Note: the Medical Collection does not include any official records of this hospital.

The collection includes annual reports (incomplete) and a newspaper cutting relating to the Hospital.

Administrative / Biographical History

In 1872 a hospital for incurables was opened in Ardwick Green. The establishment of this Hospital may have been connected to the Manchester Chronic Diseases Hospital (MMC/9/57) established in Hyde Road, Ardwick Green in 1871; the same individuals sat on both committees and the original objectives of the Hospitals were similar. The full title of the Hospital was the Northern Counties Supplementary Hospital for Chronic and Incurable Diseases, but was known as the Northern Counties Hospital for Incurables. Like other such projects, there was much local controversy surrounding this opening. The hospital aimed to give permanent relief 'to such persons as are hopelessly disqualified for the duties of life by disease, accident or deformity'. The hospital would not take patients who would be taken elsewhere, for example lunatics, blind people or paupers. As its name suggests, the hospital was a regional charity, aimed at all the Northern Counties. However, as the only other hospital of its type was in London, the Northern Counties Hospital took patients from all over England. The charity was supported from the very beginning by an active Ladies' Committee, and also had close links with local churches. Within the first year, three adjoining houses at Ardwick Green had been opened. Like most voluntary hospitals, the Hospital for Incurables worked within a subscription and recommendation system. When the dispensary opened, no recommendations were necessary for out-patients. In-patients on the other hand, needed to be recommended and then stand for election to be admitted. By 1903, patients who could pay for themselves were admitted without election. The first six in-patients were women; by 1875 there were fifty beds and women tended to make up a large proportion of the in-patients. Patients who were admitted suffered from a variety of maladies, including paralysis, rheumatism, sciatica and 'deformity'. The Annual Report for 1876 shows a class discrimination which was not evident in the first reports. Subscribers are reminded that 'mere poverty is no recommendation for admission. The Home was established for those who had held respectable positions in life, and who could share the comforts which your bounty had provided without being constantly associated with those of a much lower class socially than themselves'. This resulted in a large number of applicants being turned away from the charity.

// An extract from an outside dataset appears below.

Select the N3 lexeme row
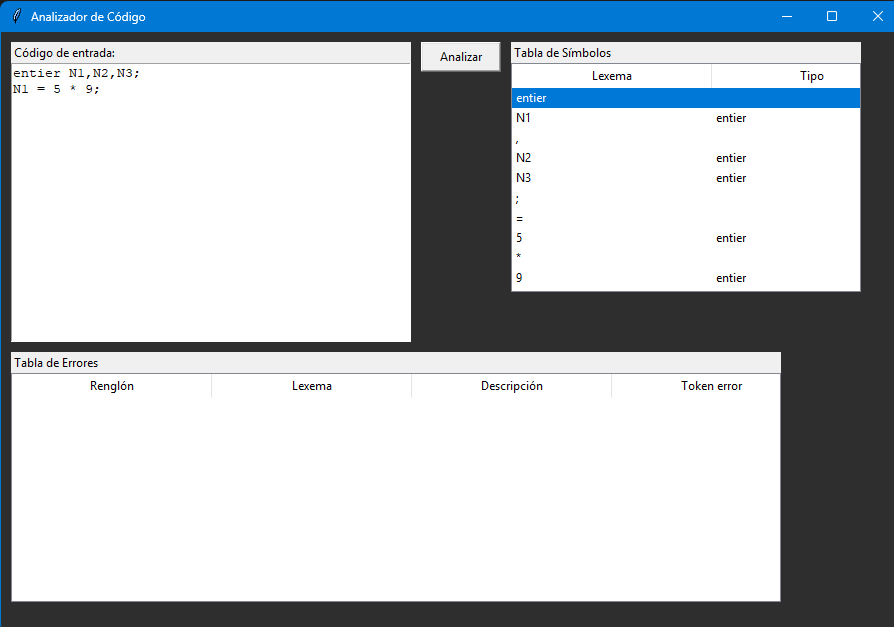The height and width of the screenshot is (627, 894). (685, 178)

In the 1880s, the Northern Counties Hospital for Incurables established two homes, designed to be 'real homes' for the patients. The Mauldeth Home near Stockport was founded in 1882 for male in-patients and the Robinson Kay Home at Walmersley House near Bury in 1886 for females. By 1903, the Annual Reports define the two objects of the hospital, namely to give medical advice and treatment to out-patients at the Dispensary at Ardwick and to give in-patients a 'home for life'. Both of the homes for in-patients were large grand houses far from the city centre, and the in-patients were people who had 'led respectable and honourable lives'. By 1905 there were 125 beds in these homes. The Hospital also provided pensions for out-patients; like the in-patients these were decided by recommendation and election. The original hospital in Ancoats, which had probably served as the Dispensary in later years, was by 1934 no longer in existence. With the advent of the NHS, the Mauldeth Home became a home for the physically handicapped and the Robinson Kay Home became a geriatric hospital. Both closed in 1990.